S’il existe des difficultés d’intégration qui reflètent l’état économique et social de la France, tout ne va pas si mal. Selon une enquête longitudinale sur l’intégration des primo-migrants (ELIPA) de décembre 2010 (département des statistiques, des études et de la documentation, du Ministère de l’intérieur) si la situation des étrangers qui arrivent en France est beaucoup plus difficile que celle des Français sans surprise (le taux de chômage des immigrés est 1,5 fois supérieur à celui des natifs Français), le taux de chômage baisse de presque moitié au bout de 5 ans et ils sont aussi deux fois plus nombreux à habiter en logement social qui représente une étape essentielle dans le parcours de l’intégration résidentielle. Les performances des enfants d’immigrés se rapprochent de celle des Français comme le confirme une étude récente de l’Observatoire des inégalités, les enfants d’immigrés d’origine maghrébine réussissant aussi bien que les petits Français d’origine. Contrairement aux idées reçues, l’indicateur « d’acceptation par la société française » que révèle l’enquête montre que la société française est de plus en plus tolérante vis-à-vis des étrangers et des immigrés. Pour autant, la religion musulmane est l’objet d’un rejet de plus en plus important, comme le révèle un Sondage Ipsos Public Affairs pour le journal Le Monde qu’il a publié le 25 janvier dernier, sur le thème des « crispations » dites « alarmantes de la société française »,  74% des sondés estimant que l’islam n’est pas compatible avec les valeurs républicaines. Une façon de souligner qu’il ne faut pas confondre crise des rapports entre l’islam et la société française et place de l’immigration, mais bien que la question de l’intégration ne saurait laisser de côté les difficultés qu’une partie de l’islam pratiquant pose à la France, avec en toile de fond, le communautarisme qui confusément est rejeté à travers l’image négative de cette religion. 

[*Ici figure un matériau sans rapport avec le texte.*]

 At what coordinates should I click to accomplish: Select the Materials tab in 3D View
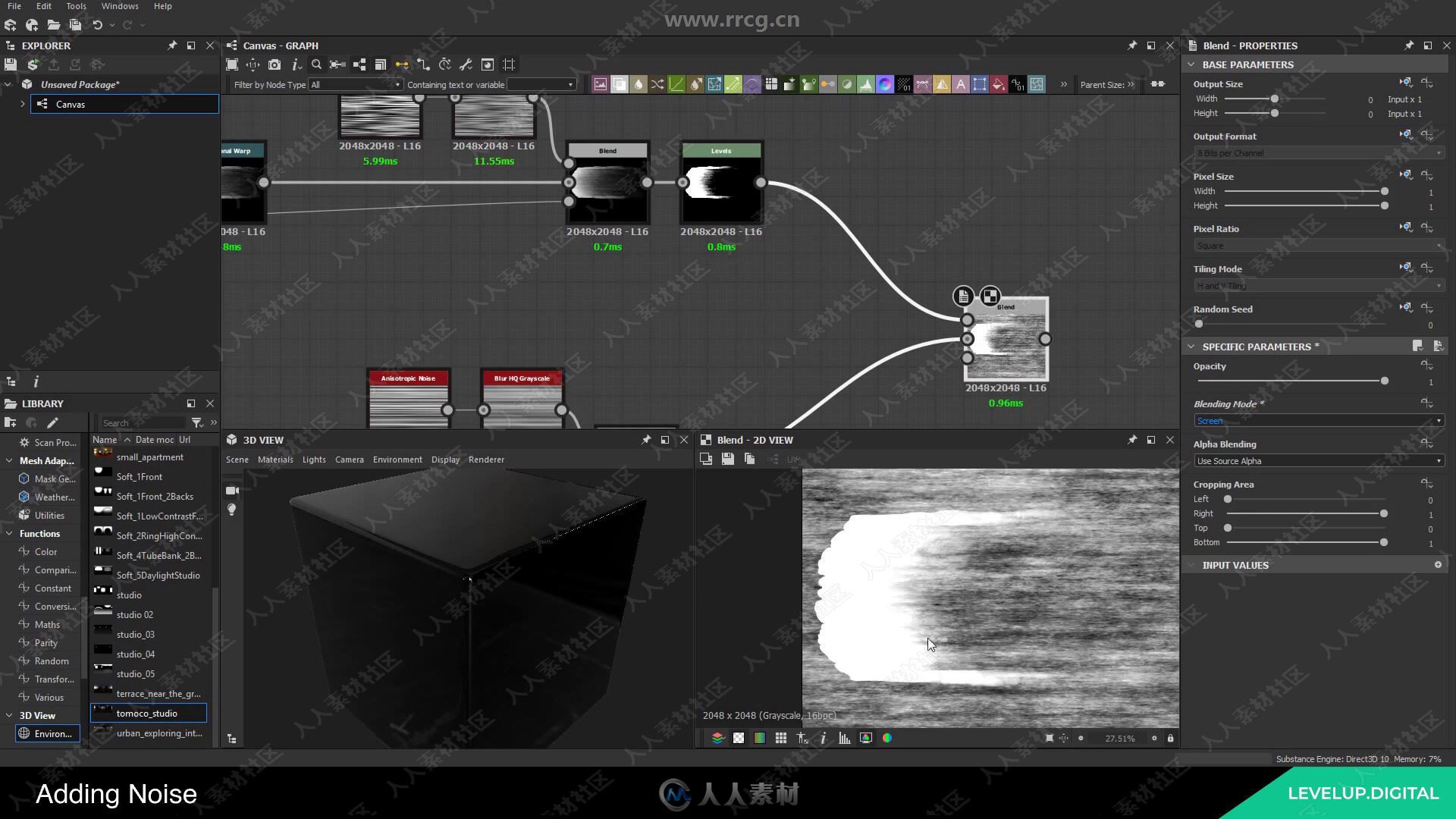(276, 459)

Le rapport du HCI révélait également que depuis deux décennies, la politique adoptée en matière d'intégration se rapproche de plus en plus du modèle anglo-saxon. A-t-on abandonné sans le dire le modèle républicain ? Peut-on encore y revenir ou doit-on inventer un nouveau modèle ?

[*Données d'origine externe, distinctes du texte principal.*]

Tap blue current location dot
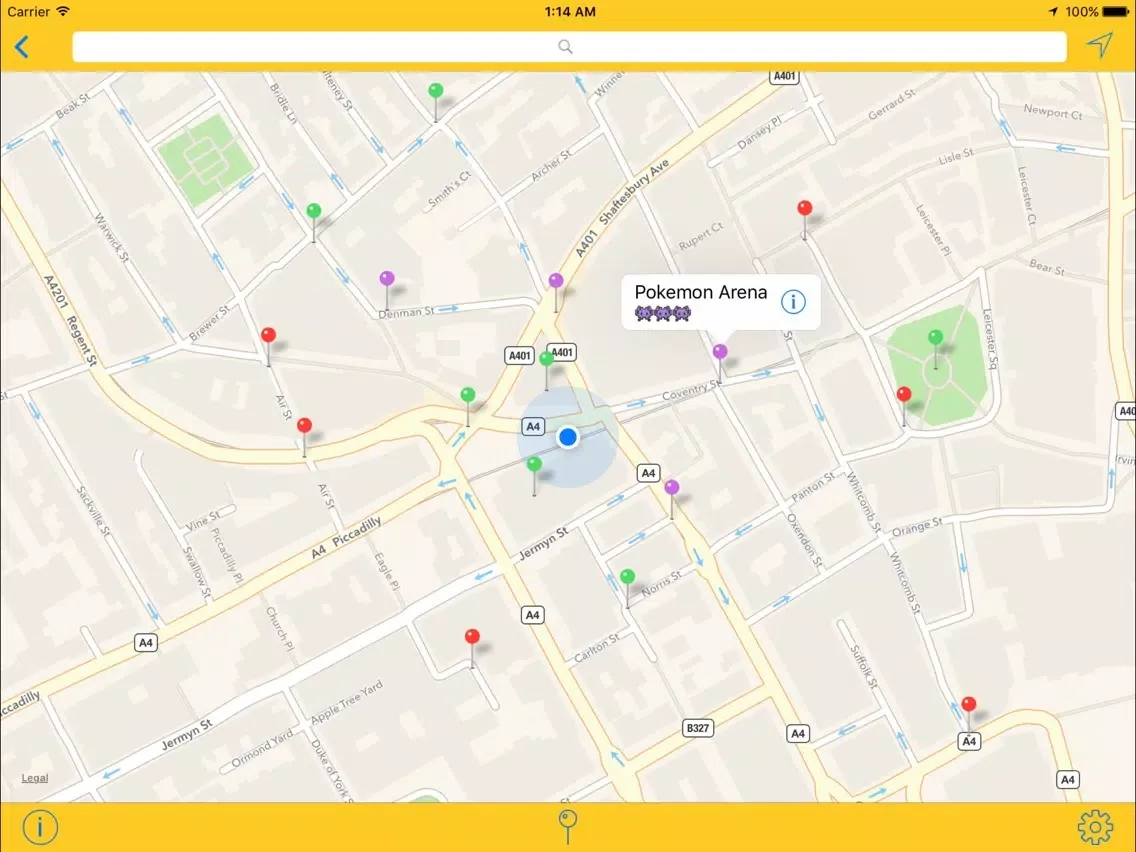This screenshot has height=852, width=1136. click(568, 437)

Tarik Yildiz : Il est vrai qu'il y a de plus en plus de tentations communautaristes, y compris sous Nicolas Sarkozy, qui avait soutenu en 2003 la création du Conseil français du culte musulman. Je pense que chaque pays à son histoire. Il y a des choses qui fonctionnent en Angleterre et qui ne sont pas transposables en France. Le modèle français demande aux individus de confiner à la sphère privée ce qui relève de leur communauté et offre en partage des valeurs communes pour ce qui est de la sphère publique. Cela a fonctionné longtemps et cela fonctionne encore pour un certain nombre de personnes. Beaucoup d'enfants d'immigrés musulmans ont adopté ce style de vie. Il ne faut pas noircir le tableau et savoir accepter notre modèle. 

Guylain Chevrier : Bien sûr, le modèle républicain ne sort pas indemne de tout cela mais il résiste et est encore loin de s’être soumis à une nouvelle donne qui l’effacerait du paysage. Il n’y a sans doute pas mieux que le modèle républicain pour assurer à la société française un vivre ensemble comme nulle part ailleurs, mais son idéal est menacé par trop de confusions. Des hésitations dramatiques de Lionel Jospin concernant le port du voile à l’école, lorsque son caractère laïque a commencé à être mis en cause en 1998 à Creil, à un Nicolas Sarkozy instrumentalisant la religion comme seul fondement moral de la civilisation, la République se fait trop illisible à travers ceux qui la représentent alors que, pourtant, son idéal humaniste reste sur le fond intact. Cette République indivisible, laïque, démocratique et sociale est sans doute la plus belle promesse pour tous devant l’histoire avec les droits de l’homme, conservant l’espoir d’une humanité meilleure, à condition encore de ne pas se voiler la face. Il en va non seulement de l’intégration mais de ce vers quoi elle tend, notre cohésion sociale.